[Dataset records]
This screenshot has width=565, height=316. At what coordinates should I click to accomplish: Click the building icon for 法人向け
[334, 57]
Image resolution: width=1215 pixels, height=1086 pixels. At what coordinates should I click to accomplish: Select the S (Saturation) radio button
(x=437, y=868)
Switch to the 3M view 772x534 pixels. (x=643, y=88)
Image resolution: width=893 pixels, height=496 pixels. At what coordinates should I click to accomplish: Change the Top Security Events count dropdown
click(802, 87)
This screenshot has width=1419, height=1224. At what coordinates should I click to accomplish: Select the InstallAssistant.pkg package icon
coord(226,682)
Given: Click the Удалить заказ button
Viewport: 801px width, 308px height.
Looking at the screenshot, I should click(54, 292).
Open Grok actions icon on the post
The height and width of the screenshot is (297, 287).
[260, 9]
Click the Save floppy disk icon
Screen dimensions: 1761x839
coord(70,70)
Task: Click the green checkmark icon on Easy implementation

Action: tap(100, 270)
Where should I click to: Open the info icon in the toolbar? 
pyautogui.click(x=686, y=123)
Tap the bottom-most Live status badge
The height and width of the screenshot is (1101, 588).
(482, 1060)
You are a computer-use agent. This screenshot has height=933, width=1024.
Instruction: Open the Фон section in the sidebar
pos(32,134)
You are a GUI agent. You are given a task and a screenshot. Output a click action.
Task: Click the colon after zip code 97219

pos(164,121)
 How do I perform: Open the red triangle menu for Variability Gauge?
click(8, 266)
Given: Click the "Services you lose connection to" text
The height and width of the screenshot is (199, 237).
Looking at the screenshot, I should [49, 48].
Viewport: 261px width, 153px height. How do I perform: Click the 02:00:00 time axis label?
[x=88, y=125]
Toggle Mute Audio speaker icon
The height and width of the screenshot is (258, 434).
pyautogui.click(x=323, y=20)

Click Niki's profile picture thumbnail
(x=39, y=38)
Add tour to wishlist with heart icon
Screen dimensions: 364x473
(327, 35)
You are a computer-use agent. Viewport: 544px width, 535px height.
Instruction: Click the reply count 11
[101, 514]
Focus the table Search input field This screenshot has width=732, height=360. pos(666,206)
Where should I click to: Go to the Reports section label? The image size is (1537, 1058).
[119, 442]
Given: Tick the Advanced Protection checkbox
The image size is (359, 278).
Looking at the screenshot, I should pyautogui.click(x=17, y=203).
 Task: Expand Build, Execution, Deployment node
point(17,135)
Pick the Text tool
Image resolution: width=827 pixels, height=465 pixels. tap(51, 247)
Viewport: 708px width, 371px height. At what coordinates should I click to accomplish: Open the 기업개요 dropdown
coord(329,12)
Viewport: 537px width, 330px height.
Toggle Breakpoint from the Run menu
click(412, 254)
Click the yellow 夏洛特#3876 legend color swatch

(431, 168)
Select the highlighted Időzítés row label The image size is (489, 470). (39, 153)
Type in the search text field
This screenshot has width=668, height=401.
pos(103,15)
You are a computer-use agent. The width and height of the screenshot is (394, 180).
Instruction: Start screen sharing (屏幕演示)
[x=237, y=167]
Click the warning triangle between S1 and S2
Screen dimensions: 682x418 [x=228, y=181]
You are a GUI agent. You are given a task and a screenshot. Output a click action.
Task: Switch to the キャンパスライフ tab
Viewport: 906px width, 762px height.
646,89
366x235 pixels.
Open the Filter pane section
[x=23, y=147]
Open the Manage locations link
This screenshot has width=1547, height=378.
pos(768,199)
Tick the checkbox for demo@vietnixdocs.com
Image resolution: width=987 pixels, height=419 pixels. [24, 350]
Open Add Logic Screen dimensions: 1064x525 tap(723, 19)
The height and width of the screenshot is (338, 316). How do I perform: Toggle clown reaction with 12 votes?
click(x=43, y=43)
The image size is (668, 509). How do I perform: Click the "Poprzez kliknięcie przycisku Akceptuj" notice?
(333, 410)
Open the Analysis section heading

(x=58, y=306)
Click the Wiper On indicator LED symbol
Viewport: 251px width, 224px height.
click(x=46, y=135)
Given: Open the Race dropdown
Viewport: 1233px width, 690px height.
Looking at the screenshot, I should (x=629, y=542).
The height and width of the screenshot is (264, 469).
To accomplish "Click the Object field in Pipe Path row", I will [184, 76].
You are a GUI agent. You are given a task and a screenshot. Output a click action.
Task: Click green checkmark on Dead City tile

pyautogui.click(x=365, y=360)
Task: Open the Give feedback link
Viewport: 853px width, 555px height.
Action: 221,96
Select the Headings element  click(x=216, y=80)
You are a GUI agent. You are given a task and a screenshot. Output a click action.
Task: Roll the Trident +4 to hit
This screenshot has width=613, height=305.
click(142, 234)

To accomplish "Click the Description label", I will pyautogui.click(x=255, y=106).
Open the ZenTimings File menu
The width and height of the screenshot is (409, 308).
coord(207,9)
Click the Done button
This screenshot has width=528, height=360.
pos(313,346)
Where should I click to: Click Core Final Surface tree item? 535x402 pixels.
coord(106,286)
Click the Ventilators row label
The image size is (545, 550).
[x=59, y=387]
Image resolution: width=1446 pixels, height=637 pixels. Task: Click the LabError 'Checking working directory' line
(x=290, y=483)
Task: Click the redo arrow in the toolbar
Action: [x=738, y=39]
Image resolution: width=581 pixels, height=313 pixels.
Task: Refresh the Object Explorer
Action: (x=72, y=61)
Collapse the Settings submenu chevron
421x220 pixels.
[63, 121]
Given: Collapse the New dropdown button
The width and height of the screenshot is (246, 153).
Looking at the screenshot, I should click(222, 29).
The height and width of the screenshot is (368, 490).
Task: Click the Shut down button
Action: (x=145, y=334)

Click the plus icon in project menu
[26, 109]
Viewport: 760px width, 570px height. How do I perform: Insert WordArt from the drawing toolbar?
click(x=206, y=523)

### TASK PROMPT
Please copy the lines in the records above between the one holding "Toggle Breakpoint from the Run menu" and the one holding "Type in the search text field", inclusive, exactly and with no other line.

### OUTPUT FOR THIS EXERCISE
Toggle Breakpoint from the Run menu
click(412, 254)
Click the yellow 夏洛特#3876 legend color swatch

(431, 168)
Select the highlighted Időzítés row label The image size is (489, 470). (39, 153)
Type in the search text field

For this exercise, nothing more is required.